(Interface element records)
▽
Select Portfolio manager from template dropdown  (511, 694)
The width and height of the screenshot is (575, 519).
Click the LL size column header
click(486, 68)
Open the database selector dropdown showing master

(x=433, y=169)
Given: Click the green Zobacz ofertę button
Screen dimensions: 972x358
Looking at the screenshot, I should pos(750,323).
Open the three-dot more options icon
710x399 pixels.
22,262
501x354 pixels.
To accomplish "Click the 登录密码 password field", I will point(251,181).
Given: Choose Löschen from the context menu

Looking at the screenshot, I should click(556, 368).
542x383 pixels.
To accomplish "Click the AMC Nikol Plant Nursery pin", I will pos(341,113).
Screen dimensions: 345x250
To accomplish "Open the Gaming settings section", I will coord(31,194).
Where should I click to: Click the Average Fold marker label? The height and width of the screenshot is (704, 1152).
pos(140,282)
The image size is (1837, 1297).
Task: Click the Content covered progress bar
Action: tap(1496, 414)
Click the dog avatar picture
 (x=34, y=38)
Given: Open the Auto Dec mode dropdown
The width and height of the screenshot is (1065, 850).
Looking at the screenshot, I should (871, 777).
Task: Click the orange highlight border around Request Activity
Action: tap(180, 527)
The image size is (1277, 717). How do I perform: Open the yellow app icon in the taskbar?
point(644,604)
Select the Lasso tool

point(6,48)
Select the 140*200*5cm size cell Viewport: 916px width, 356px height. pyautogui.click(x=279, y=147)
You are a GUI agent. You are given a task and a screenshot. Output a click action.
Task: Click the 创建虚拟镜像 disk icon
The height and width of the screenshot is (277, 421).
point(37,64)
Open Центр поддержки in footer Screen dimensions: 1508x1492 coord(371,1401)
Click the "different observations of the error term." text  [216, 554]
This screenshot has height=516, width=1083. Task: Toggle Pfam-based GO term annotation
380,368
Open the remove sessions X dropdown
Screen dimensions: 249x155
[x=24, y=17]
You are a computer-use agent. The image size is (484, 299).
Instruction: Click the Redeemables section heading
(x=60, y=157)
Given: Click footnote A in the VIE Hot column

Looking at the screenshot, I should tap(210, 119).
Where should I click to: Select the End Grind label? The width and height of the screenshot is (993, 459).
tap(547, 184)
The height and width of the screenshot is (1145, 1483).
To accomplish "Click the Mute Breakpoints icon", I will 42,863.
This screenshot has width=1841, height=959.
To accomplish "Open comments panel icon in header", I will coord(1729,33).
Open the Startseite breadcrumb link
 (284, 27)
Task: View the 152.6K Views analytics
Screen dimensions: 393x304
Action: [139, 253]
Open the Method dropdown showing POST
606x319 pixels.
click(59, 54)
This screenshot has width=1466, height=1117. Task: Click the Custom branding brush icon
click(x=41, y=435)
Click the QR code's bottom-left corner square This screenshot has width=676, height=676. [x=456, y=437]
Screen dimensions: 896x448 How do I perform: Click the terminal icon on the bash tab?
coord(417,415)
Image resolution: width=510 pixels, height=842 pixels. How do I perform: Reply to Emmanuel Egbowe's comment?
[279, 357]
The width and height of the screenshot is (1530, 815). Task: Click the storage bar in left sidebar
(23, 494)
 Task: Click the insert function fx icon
△
* _DIRECTION_
Reproduce every entry above word for word, line by line, changing nothing.

* _OUTPUT FOR THIS EXERCISE_
Select Portfolio manager from template dropdown  (511, 694)
The width and height of the screenshot is (575, 519).
Click the LL size column header
click(486, 68)
Open the database selector dropdown showing master

(x=433, y=169)
Given: Click the green Zobacz ofertę button
Screen dimensions: 972x358
Looking at the screenshot, I should pos(750,323).
Open the three-dot more options icon
710x399 pixels.
22,262
501x354 pixels.
To accomplish "Click the 登录密码 password field", I will point(251,181).
Given: Choose Löschen from the context menu

Looking at the screenshot, I should click(556, 368).
542x383 pixels.
To accomplish "Click the AMC Nikol Plant Nursery pin", I will pos(341,113).
Screen dimensions: 345x250
To accomplish "Open the Gaming settings section", I will coord(31,194).
Where should I click to: Click the Average Fold marker label? The height and width of the screenshot is (704, 1152).
pos(140,282)
The image size is (1837, 1297).
Task: Click the Content covered progress bar
Action: tap(1496, 414)
Click the dog avatar picture
 (x=34, y=38)
Given: Open the Auto Dec mode dropdown
The width and height of the screenshot is (1065, 850).
Looking at the screenshot, I should (871, 777).
Task: Click the orange highlight border around Request Activity
Action: tap(180, 527)
The image size is (1277, 717). How do I perform: Open the yellow app icon in the taskbar?
point(644,604)
Select the Lasso tool

point(6,48)
Select the 140*200*5cm size cell Viewport: 916px width, 356px height. pyautogui.click(x=279, y=147)
You are a GUI agent. You are given a task and a screenshot. Output a click action.
Task: Click the 创建虚拟镜像 disk icon
The height and width of the screenshot is (277, 421).
point(37,64)
Open Центр поддержки in footer Screen dimensions: 1508x1492 coord(371,1401)
Click the "different observations of the error term." text  [216, 554]
This screenshot has height=516, width=1083. Task: Toggle Pfam-based GO term annotation
380,368
Open the remove sessions X dropdown
Screen dimensions: 249x155
[x=24, y=17]
You are a computer-use agent. The image size is (484, 299).
Instruction: Click the Redeemables section heading
(x=60, y=157)
Given: Click footnote A in the VIE Hot column

Looking at the screenshot, I should tap(210, 119).
Where should I click to: Select the End Grind label? The width and height of the screenshot is (993, 459).
tap(547, 184)
The height and width of the screenshot is (1145, 1483).
To accomplish "Click the Mute Breakpoints icon", I will 42,863.
This screenshot has width=1841, height=959.
To accomplish "Open comments panel icon in header", I will coord(1729,33).
Open the Startseite breadcrumb link
 (284, 27)
Task: View the 152.6K Views analytics
Screen dimensions: 393x304
Action: [139, 253]
Open the Method dropdown showing POST
606x319 pixels.
click(59, 54)
This screenshot has width=1466, height=1117. Task: Click the Custom branding brush icon
click(x=41, y=435)
Click the QR code's bottom-left corner square This screenshot has width=676, height=676. [x=456, y=437]
Screen dimensions: 896x448 How do I perform: Click the terminal icon on the bash tab?
coord(417,415)
Image resolution: width=510 pixels, height=842 pixels. How do I perform: Reply to Emmanuel Egbowe's comment?
[279, 357]
The width and height of the screenshot is (1530, 815). Task: Click the storage bar in left sidebar
(23, 494)
 Task: Click the insert function fx icon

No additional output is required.